BAKU: The world approved a bitterly negotiated climate deal Sunday but poorer nations most at the mercy of worsening disasters dismissed a $300 billion a year pledge from wealthy historic polluters as insultingly low.
After two exhausting weeks of chaotic bargaining and sleepless nights, nearly 200 nations banged through the contentious finance pact in the early hours in a sports stadium in Azerbaijan.
But the applause had barely subsided when India delivered a full-throated rejection of the “abysmally poor” deal, kicking off a firestorm of criticism from across the developing world.
“It’s a paltry sum,” thundered India’s delegate Chandni Raina.
“This document is little more than an optical illusion. This, in our opinion, will not address the enormity of the challenge we all face.”
Sierra Leone’s climate minister Jiwoh Abdulai said it showed a “lack of goodwill” from rich countries to stand by the world’s poorest as they confront rising seas and harsher droughts.
Nigeria’s envoy Nkiruka Maduekwe put it more bluntly: “This is an insult.”
Some countries had accused Azerbaijan, an oil and gas exporter, of lacking the will to meet the moment in a year defined by costly disasters and on track to become the hottest on record.
But at protests throughout COP29, developed nations — major economies like the European Union, United States and Japan — were accused of negotiating in bad faith, making a fair deal impossible.

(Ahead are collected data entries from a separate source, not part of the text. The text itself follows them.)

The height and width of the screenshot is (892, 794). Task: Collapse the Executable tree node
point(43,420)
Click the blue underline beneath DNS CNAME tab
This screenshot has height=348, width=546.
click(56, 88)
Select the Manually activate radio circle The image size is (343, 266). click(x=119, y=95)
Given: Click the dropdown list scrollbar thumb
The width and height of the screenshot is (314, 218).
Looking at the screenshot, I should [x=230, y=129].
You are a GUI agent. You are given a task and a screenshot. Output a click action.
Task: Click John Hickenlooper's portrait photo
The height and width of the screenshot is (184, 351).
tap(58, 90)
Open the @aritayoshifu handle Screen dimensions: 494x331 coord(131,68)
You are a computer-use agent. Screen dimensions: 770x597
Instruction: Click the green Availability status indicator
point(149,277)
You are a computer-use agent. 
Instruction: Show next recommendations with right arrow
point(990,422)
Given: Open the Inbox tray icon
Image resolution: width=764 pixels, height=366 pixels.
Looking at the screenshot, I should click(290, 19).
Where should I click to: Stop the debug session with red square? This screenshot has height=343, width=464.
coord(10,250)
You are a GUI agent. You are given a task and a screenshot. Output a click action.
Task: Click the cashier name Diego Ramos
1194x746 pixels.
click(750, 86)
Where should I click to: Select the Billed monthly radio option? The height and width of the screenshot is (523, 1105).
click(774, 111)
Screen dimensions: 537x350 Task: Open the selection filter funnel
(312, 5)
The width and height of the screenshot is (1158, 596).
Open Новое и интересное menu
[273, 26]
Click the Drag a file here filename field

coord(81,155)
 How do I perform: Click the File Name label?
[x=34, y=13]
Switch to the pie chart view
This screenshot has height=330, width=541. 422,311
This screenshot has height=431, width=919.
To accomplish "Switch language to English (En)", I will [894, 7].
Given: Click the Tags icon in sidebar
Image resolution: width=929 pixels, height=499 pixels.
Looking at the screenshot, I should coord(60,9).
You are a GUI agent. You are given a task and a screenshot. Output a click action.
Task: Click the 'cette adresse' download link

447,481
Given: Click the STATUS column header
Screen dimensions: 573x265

Developing nations arrived in the Caspian Sea city of Baku hoping to secure a massive financial boost from rich countries many times above their existing pledge of $100 billion a year.
Tina Stege, climate envoy for the Marshall Islands, said she would return home with only “small portion” of what she fought for, but not empty-handed.
“It isn’t nearly enough, but it’s a start,” said Stege, whose atoll nation homeland faces an existential threat from creeping sea levels.
Nations had struggled at COP29 to reconcile long-standing divisions over how much developed nations most accountable for historic climate change should provide to poorer countries least responsible but most impacted by Earth’s rapid warming.
UN climate chief Simon Stiell acknowledged the final deal was imperfect and said “no country got everything they wanted.”
“This is no time for victory laps,” he said.
UN Secretary-General Antonio Guterres said he had “hoped for a more ambitious outcome” and appealed to governments to see it as a starting point.
Developed countries only put the $300 billion figure on the table on Saturday after COP29 went into extra time and diplomats worked through the night to improve an earlier spurned offer.
Bleary-eyed diplomats, huddled anxiously in groups, were still polishing the final phrasing on the plenary floor in the dying hours before the deal passed.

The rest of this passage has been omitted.